Mr de Maistre n'a pas demandé de médaille ? Mais non, cela a été glissé autour d'un thé, dans cérémonial discret, un aparté, à peine audible. Tropismes feutrés de la classe grand'bourgeoise. Tiens, pendant qu'on y est, relire aussi "Martereau" (3)

Les voilà vissés, à la vie, à la mort, à la mamelle qui leur déverse, contre fort peu d'efforts et peu d'heures de présence, ( quelle somme de travail fournit un Woerth ou une Bachelot, comparés à un ouvrier du bâtiment ou à une aide-soignante ?) le nectar éternel.

 

Des centaines de milliers d'euros gagnés sans peine, sans avoir à lever le petit doigt pour se trouver du boulot, est-ce que ça ne vous corrompt pas la plus honnête des filles, ou le plus honnête des fils ?

Certain(e)s se prostituent, pour moins que ça. Et pourtant leurs pères les avaient élevé(e)s dans la morale la plus stricte :

ceci pour dire que tant qu'à collaborer avec la droite chantilly-champagne, madame Woerth a eu de la chance, pour sa vertu, d'être dans la comptabilité plutôt que dans la politique.

 

En conclusion et afin de ne pas désespérer de l'insoutenable malhonnêté de l'être, re-lisons"Les chemins de la liberté" (4)

Bin oui, quoi : si l'existence précède l'essence, ce n'est pas une raison pour baisser les bras !

Engageons nous dans la résistance ! Boutons l'ennemi hors de l'Elysée ! Ah, ça ira !

 

(1) Primo Levy

(2) Joseph von sternberg

(3) Nathalie Sarraute

(4) Jean-Paul Sartre

 

Tous les commentaires

quel bel article... A méditer par ceux qui y sont cités

Tous ces gens ont-ils le courage de se regarder dans une glace ? de faire leur

examen de conscience ? et tout simplement de réfléchir un tout petit peu.
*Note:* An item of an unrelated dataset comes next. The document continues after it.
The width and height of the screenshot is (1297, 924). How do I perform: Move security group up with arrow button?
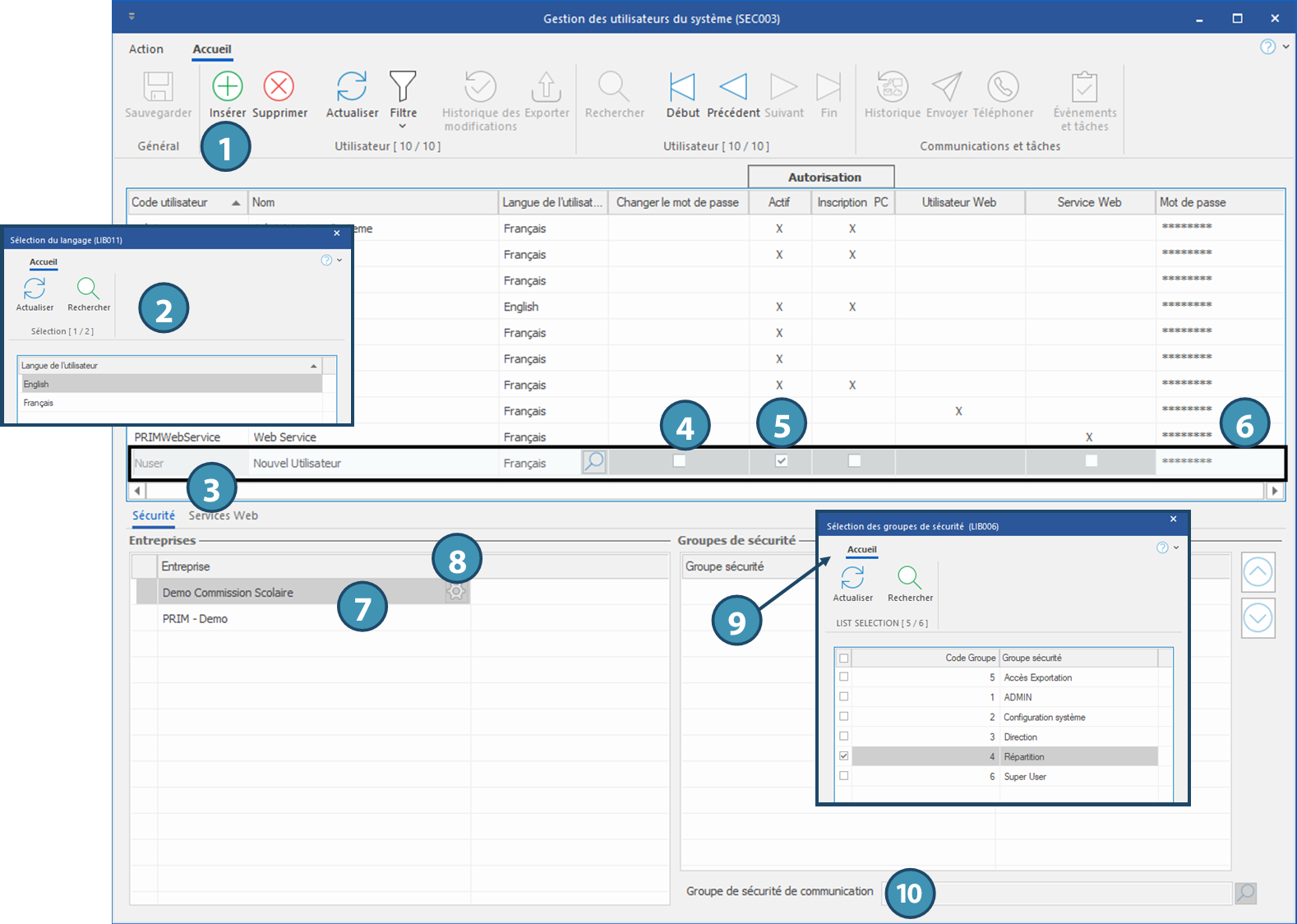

eh bien justement non, le déni fait partie de la panoplie du "pwofiteur" d'Etat .

 

Bravo pour ce texte très bien écrit et fort réjouissant dans l'inquiétude qui nous étreint .

B.C.

Rire ou mourir (de rage), il faut choisir ! Alors le choix est vite fait.
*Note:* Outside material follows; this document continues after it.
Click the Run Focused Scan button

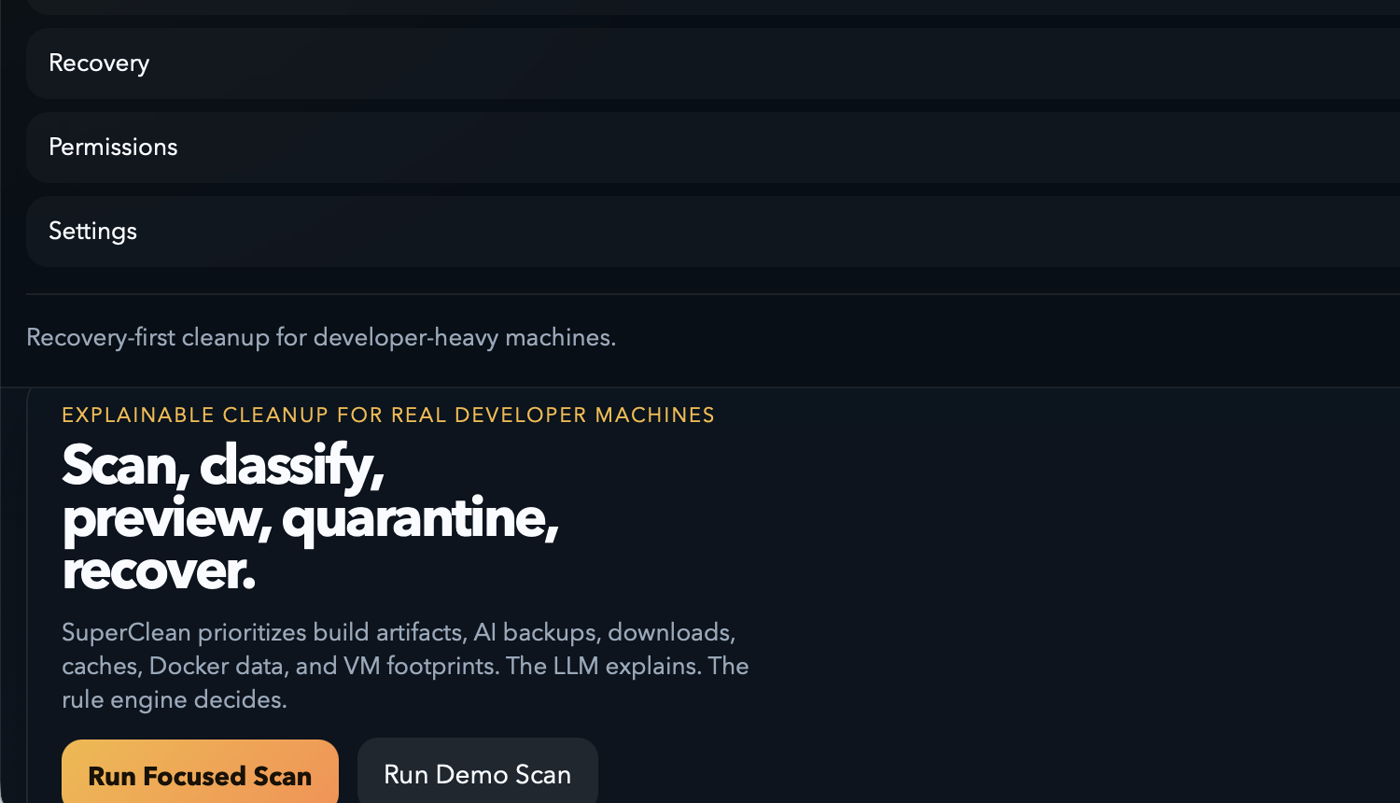click(x=200, y=775)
Bravo, je retiens vos références à Primo LEVY et Joseph VON STERNBERG, cette distance que vous prenez pour situer dans le large contexte de la comédie humaine l'affaire Woerth-Bettencourt en disant ceci :

"Les circonstances de subordination/fascination et/ou d'inhumanité dans lesquelles on est plongé vous transforment un homme bien élevé en bourreau, en victime ou en pantin. Et même au pire : en rien"

et vous invite à écouter ceci :

http://www.youtube.com/watch?v=kdx6bezLhmo

le lien ne fonctionne pas, pouvez vous répéter ?

Merci ! Sourire

MRoger.

c'est apaisant comme musique .(.Je m'attendais à une carmagnole endiablée en rapport avec le mot de la fin )

un peu de douceur dans ce monde de brutes, ça fait du bien !

Boutons l'ennemi hors de l'Elysée ! Ah, ça ira !

Comme si l'ennemi était localisé à l'Èlysée! Quelle naïveté: commençons par bouter l'ennemi qui est en nous-mêmes.

Disons que puisque nous les avons mis à l'Elysée par erreurs accumulées, sachons reconnaître nos torts pour nous corriger en commençant par virer de NOTRE Elysée, ces symptômes infectés à mort que nous y avions installés par notre aveuglement?

 

Pour bouter l'ennemi hors de nous-mêmes, il faut bien commencer par un bout ou par un autre, non?

Ben, si on commence par soi, on a plus de chance de ne pas renvoyer un Sarkozy-bis à l'ÈlyséeRire Même, on pourrait "découvrir" qu'un président-sauveur élu au suffrage universel nous transfome en grenouilles qui voulait un roi.